=== PROVIDED RECORDS ===
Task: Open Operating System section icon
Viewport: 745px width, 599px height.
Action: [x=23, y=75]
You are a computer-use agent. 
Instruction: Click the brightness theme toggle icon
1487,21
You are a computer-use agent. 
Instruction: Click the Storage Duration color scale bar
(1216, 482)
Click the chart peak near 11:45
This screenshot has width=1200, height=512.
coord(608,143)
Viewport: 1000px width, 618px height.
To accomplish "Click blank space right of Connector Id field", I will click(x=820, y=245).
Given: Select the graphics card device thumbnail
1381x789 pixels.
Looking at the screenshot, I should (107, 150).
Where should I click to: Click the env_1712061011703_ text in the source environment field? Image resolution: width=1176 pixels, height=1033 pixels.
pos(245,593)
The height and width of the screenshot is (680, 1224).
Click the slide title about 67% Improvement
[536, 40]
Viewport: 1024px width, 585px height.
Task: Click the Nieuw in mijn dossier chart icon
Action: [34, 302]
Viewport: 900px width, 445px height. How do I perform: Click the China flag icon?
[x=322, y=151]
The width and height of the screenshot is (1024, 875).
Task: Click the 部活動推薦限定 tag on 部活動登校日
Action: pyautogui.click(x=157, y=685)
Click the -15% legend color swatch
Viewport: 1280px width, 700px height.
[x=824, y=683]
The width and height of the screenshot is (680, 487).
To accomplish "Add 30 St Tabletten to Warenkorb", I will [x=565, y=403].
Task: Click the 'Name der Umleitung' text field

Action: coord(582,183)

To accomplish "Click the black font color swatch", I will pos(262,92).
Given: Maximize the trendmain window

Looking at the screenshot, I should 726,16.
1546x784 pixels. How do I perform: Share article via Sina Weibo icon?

=== TASK BRIEF ===
Repeat all of the records, letter for letter.

=== ANSWER AREA ===
Task: Open Operating System section icon
Viewport: 745px width, 599px height.
Action: [x=23, y=75]
You are a computer-use agent. 
Instruction: Click the brightness theme toggle icon
1487,21
You are a computer-use agent. 
Instruction: Click the Storage Duration color scale bar
(1216, 482)
Click the chart peak near 11:45
This screenshot has width=1200, height=512.
coord(608,143)
Viewport: 1000px width, 618px height.
To accomplish "Click blank space right of Connector Id field", I will click(x=820, y=245).
Given: Select the graphics card device thumbnail
1381x789 pixels.
Looking at the screenshot, I should (107, 150).
Where should I click to: Click the env_1712061011703_ text in the source environment field? Image resolution: width=1176 pixels, height=1033 pixels.
pos(245,593)
The height and width of the screenshot is (680, 1224).
Click the slide title about 67% Improvement
[536, 40]
Viewport: 1024px width, 585px height.
Task: Click the Nieuw in mijn dossier chart icon
Action: [34, 302]
Viewport: 900px width, 445px height. How do I perform: Click the China flag icon?
[x=322, y=151]
The width and height of the screenshot is (1024, 875).
Task: Click the 部活動推薦限定 tag on 部活動登校日
Action: pyautogui.click(x=157, y=685)
Click the -15% legend color swatch
Viewport: 1280px width, 700px height.
[x=824, y=683]
The width and height of the screenshot is (680, 487).
To accomplish "Add 30 St Tabletten to Warenkorb", I will [x=565, y=403].
Task: Click the 'Name der Umleitung' text field

Action: coord(582,183)

To accomplish "Click the black font color swatch", I will pos(262,92).
Given: Maximize the trendmain window

Looking at the screenshot, I should 726,16.
1546x784 pixels. How do I perform: Share article via Sina Weibo icon?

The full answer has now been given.